## REQUIREMENT 1
Using the text on pneumococcal carriage, explain in one to three sentences why the INCA study tracks whether the ten PCV10 serotypes are less likely to be found in children hospitalized with pneumonia.
## REQUIREMENT 2
Carry on the text on pneumococcal carriage from its last sentence.

Prevalence of Nasopharyngeal Carriage in Children Hospitalized with Pneumonia

Streptococcus pneumoniae bacteria (pneumococcus) is a major cause of disease and disability worldwide, and is vaccine-preventable. In 2015, the Ministry of Health of Nepal began providing a 10-valent pneumococcal conjugate vaccine to infants (PCV10) as the vaccine was introduced into its routine infant immunization schedule.

Estimating the impact of PCV on carriage in pneumonia cases

The pneumococcus is a bacterium that is often found in the nasopharynx (i.e., the back part of the nasal cavity) of children and adults without causing disease or symptoms. Pneumococcal disease occurs when the bacteria move from this harmless location—nasopharyngeal carriage—to other more vulnerable parts of the body, including the lungs (where it causes pneumonia).

More than 90 distinct pneumococcal serotypes have been identified throughout the world, however only a small number of these serotypes cause the majority of disease in infants. The vaccine Nepali children receive, PCV10, protects against ten pneumococcal serotypes. The Inpatient Carriage (INCA) study is measuring whether the ten vaccine serotypes are less likely to be found in children hospitalized with pneumonia following the introduction of PCV10, as an indicator of the vaccine's effectiveness. The study is also measuring:

  • The number of bacteria present in the nasopharynx (i.e. carriage density) of each child with pneumonia, and
  • Whether serotypes absent from the vaccine are more likely to be carried after vaccine introduction.

Since 2014, our team has collected and examined nasopharyngeal specimens from every child between the ages of two months and 14 years admitted with a clinical diagnosis of pneumonia to Patan Hospital, a major teaching hospital in Kathmandu.

Preliminary Results: Reduced vaccine-type carriage in children hospitalized with pneumonia

Between March 2014 and end of December 2019 a total of 2051 children were enrolled into the Inpatient Carriage Study: 210 children were enrolled in 2014, 267 children in 2015, 461 children in 2016, 380 children in 2017, 411 children in 2018 and 322 children in 2019.

Since the introduction, there are indications that the PCV10 vaccine is reducing pneumococcal carriage in pneumonia patients. Among children between two months and two years—those eligible to have received the vaccine—admitted to hospital with pneumonia, the percentage of patients with carriage of pneumococcal serotypes targeted by PCV10 has fallen from 39% in the pre-vaccine era to 31% in the post-vaccine era.

## SOURCE MATERIAL

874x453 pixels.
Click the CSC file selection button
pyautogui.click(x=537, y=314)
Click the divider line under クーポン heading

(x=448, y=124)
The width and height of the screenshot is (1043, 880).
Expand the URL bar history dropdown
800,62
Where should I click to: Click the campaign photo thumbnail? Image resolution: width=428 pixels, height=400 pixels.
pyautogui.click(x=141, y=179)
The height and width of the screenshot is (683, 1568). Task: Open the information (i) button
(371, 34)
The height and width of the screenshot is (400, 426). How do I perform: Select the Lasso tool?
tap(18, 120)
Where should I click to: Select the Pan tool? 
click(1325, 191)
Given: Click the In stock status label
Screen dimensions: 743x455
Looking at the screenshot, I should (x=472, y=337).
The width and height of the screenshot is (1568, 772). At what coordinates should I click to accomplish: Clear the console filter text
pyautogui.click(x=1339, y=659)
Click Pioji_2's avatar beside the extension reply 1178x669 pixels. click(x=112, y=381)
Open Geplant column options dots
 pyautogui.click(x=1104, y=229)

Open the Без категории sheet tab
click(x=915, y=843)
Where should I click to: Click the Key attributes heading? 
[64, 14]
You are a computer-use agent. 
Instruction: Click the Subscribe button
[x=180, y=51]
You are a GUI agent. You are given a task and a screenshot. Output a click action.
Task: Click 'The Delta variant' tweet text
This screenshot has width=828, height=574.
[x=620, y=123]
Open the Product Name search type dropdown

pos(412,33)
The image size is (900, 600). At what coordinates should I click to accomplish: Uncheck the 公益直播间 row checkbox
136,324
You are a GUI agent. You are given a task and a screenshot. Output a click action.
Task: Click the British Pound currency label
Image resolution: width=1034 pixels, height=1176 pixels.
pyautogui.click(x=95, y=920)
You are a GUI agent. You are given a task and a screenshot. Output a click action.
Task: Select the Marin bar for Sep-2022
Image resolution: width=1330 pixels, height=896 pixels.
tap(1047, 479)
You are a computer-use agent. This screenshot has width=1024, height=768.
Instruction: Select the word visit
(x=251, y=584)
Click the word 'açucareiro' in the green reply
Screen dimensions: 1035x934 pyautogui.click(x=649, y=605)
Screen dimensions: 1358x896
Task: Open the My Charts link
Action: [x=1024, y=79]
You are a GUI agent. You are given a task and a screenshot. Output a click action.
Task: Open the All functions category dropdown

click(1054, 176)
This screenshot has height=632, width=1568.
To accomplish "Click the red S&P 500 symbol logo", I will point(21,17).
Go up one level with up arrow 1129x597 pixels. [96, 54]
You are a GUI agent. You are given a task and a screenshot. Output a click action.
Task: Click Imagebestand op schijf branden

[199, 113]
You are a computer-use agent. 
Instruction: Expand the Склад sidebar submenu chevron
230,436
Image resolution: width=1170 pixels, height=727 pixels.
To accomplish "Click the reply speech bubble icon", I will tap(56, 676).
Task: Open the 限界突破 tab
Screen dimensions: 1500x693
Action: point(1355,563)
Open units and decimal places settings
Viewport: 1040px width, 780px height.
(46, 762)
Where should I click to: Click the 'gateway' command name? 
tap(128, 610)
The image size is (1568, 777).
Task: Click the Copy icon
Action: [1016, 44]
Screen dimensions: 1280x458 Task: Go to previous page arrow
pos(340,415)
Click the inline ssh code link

## YOUR RESPONSE 1
The INCA study measures whether the ten vaccine serotypes become less common in children hospitalized with pneumonia after PCV10 was introduced, because this serves as an indicator of the vaccine's effectiveness.

## YOUR RESPONSE 2
After the introduction of PCV10 in 2015, children hospitalized with pneumonia seemed less likely to be carrying types of bacteria contained in the vaccine.

Fig. 1 The proportion of children with vaccine-type bacterial carriage has declined following PCV10 introduction, while the proportion with non-PCV10 serotype carriage has increased

23%,15% 18%,15% 18%,8% 27%,5% 32%,7% PCV10 introduced in Nepal in 2015 Other vaccine-types Vaccine-types in PCV10
*Analysis is still ongoing, therefore the magnitude of the vaccine impact is still to be determined.

However, part of this initial decline in the proportion of hospitalized pneumonia cases with carriage could be due to year-to-year variability in circulating serotypes. Additional years of data collection will help clarify the effect of PCV10 on carriage in children hospitalized for pneumonia.

Fig. 2

Nasopharyngeal carriage of serotypes of pneumococcus over time in Nepalese children aged 2 months to <14 years admitted to Patan Hospital with pneumonia (Denominator: all in-patient pneumonia cases swabbed)

In the three years following introduction of the vaccine, a decline in carriage of vaccine serotypes can be observed for children less than 2 years of age. For older cohorts (2 to < 5 years of age and 5 to <14 years) numbers of pneumonia cases are lower and the data are more variable. A reduction in PCV10 serotypes is observable in 2019 for those aged 2 to < 5 years. No reduction is seen in those aged 5 to > 14 years.